O banco central espanhol quantificou a projectada escassez de mão-de-obra. Um relatório divulgado em abril disse que o país precisaria de cerca de 25 milhões de imigrantes nos próximos 30 anos.
O governo espanhol de esquerda também apoiou economicamente os imigrantes. O Primeiro-Ministro Pedro Sánchez descreveu-os como “riqueza, desenvolvimento e prosperidade” para o seu país durante uma recente viagem à Mauritânia, Gâmbia e Senegal.
“A contribuição dos trabalhadores migrantes para a nossa economia é fundamental, assim como a sustentabilidade do nosso sistema de segurança social e das pensões”, afirmou.
A coligação de Sánchez espera que uma proposta para legalizar o estatuto de até 500 mil migrantes ilegais, a maioria provenientes da América Latina, seja aprovada no Parlamento. A Espanha assistiu a nove dessas legalizações em massa na sua era democrática, a mais recente em 2005, sob um governo anterior liderado pelo Partido Socialista dos Trabalhadores de Espanha.
Contudo, as necessidades económicas do país estão em desacordo com a percepção que os espanhóis comuns têm da imigração. Uma nova pesquisa mostra que 41% das pessoas estão “muito preocupadas” com o fenómeno, tornando-o a quinta maior preocupação depois da inflação, da habitação, da desigualdade e do desemprego.
Embora apenas 9% dos espanhóis associem os imigrantes ao progresso económico, 30% os associam à insegurança e 57% acreditam que são demasiados.
Villaquilambre, por outro lado, é um exemplo de como os recém-chegados sem documentos podem ser integrados ao mundo do trabalho.
Os requerentes de asilo podem trabalhar aqui seis meses após a sua chegada a Espanha.
“Antes de receberem a autorização de trabalho, atribuímos grande importância a que aprendam espanhol e lhes proporcionemos formação e cursos para evitar riscos”, afirma Dolores Queiro, da Fundação San Juan de Dios, a organização não governamental que administra o centro de migrantes em Villaquilambre. .

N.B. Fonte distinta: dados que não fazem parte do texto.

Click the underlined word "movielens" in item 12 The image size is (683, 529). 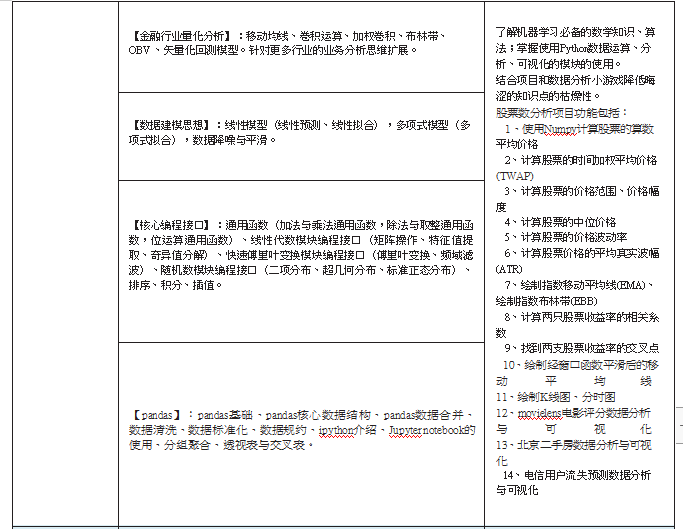click(x=546, y=412)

“À medida que se aproxima a data de início do trabalho, contactamos diversas empresas – e elas também nos contactam – e começamos a procurar emprego para elas.”
As empresas estão a contactar, diz ela, “porque sabem que temos pessoas que querem trabalhar aqui”.

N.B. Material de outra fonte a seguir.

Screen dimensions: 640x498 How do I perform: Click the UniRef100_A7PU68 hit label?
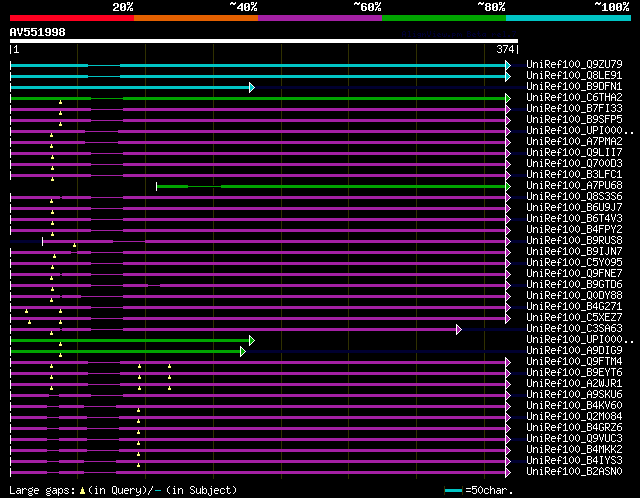(x=574, y=186)
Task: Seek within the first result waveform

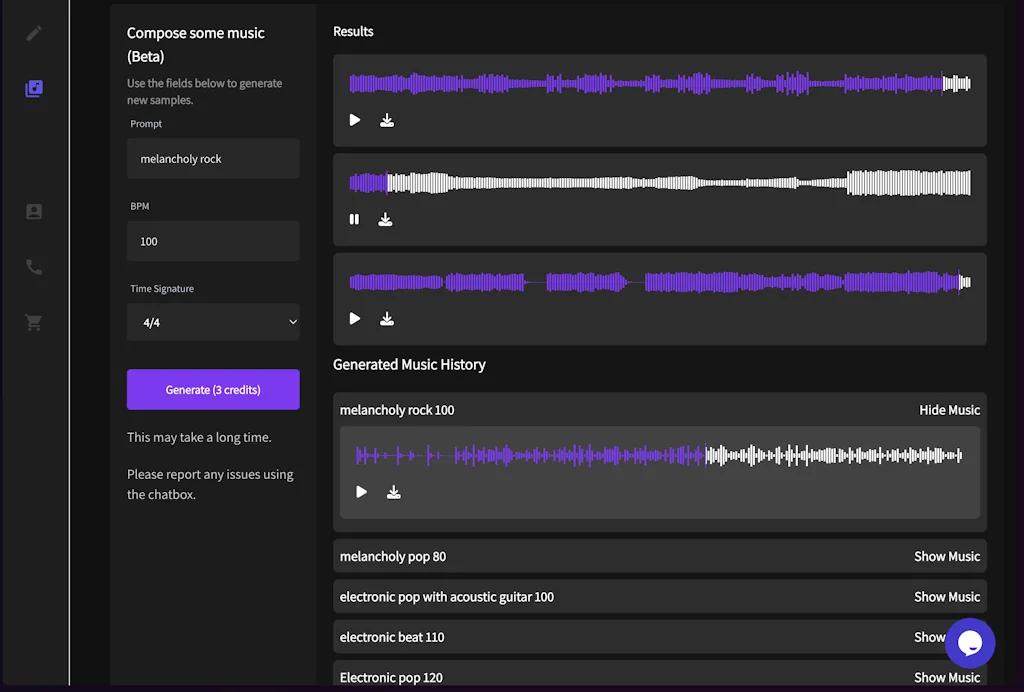Action: pos(660,85)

Makan, do Mali, acaba de começar a trabalhar para uma empresa local, a GraMaLeon, que fabrica paredes, casas de banho e bancadas de cozinha em mármore e granito. Ele percorre a curta distância do hotel até a fábrica todos os dias em uma scooter elétrica.

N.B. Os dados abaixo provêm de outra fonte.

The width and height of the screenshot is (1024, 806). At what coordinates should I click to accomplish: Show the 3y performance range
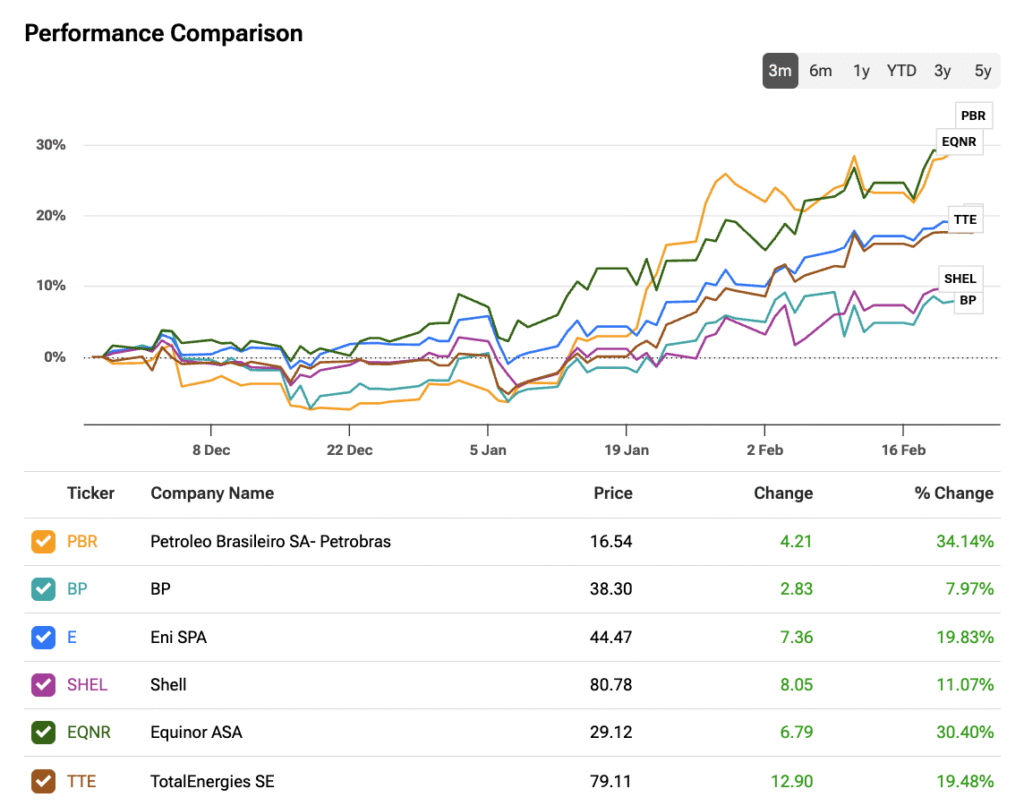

“Gosto de trabalhar”, diz ele, interrompendo o espanhol depois de passar um turno carregando placas de mármore pela fábrica.
Ramiro Rodríguez Alaez, coproprietário da empresa, que emprega cerca de 20 pessoas, afirma que não é fácil encontrar trabalhadores.
“Precisamos de muitos trabalhadores nesta profissão. Mas é difícil, faz frio, tem que levantar peso, então não é um trabalho que muitos jovens aqui queiram fazer.
“Aqui não há muitas empresas deste setor, mas as que existem precisam de gente. Estamos todos procurando pessoas locais e não conseguimos encontrá-las.”
Ele acrescenta: “Os imigrantes são uma importante fonte de mão de obra para nós”.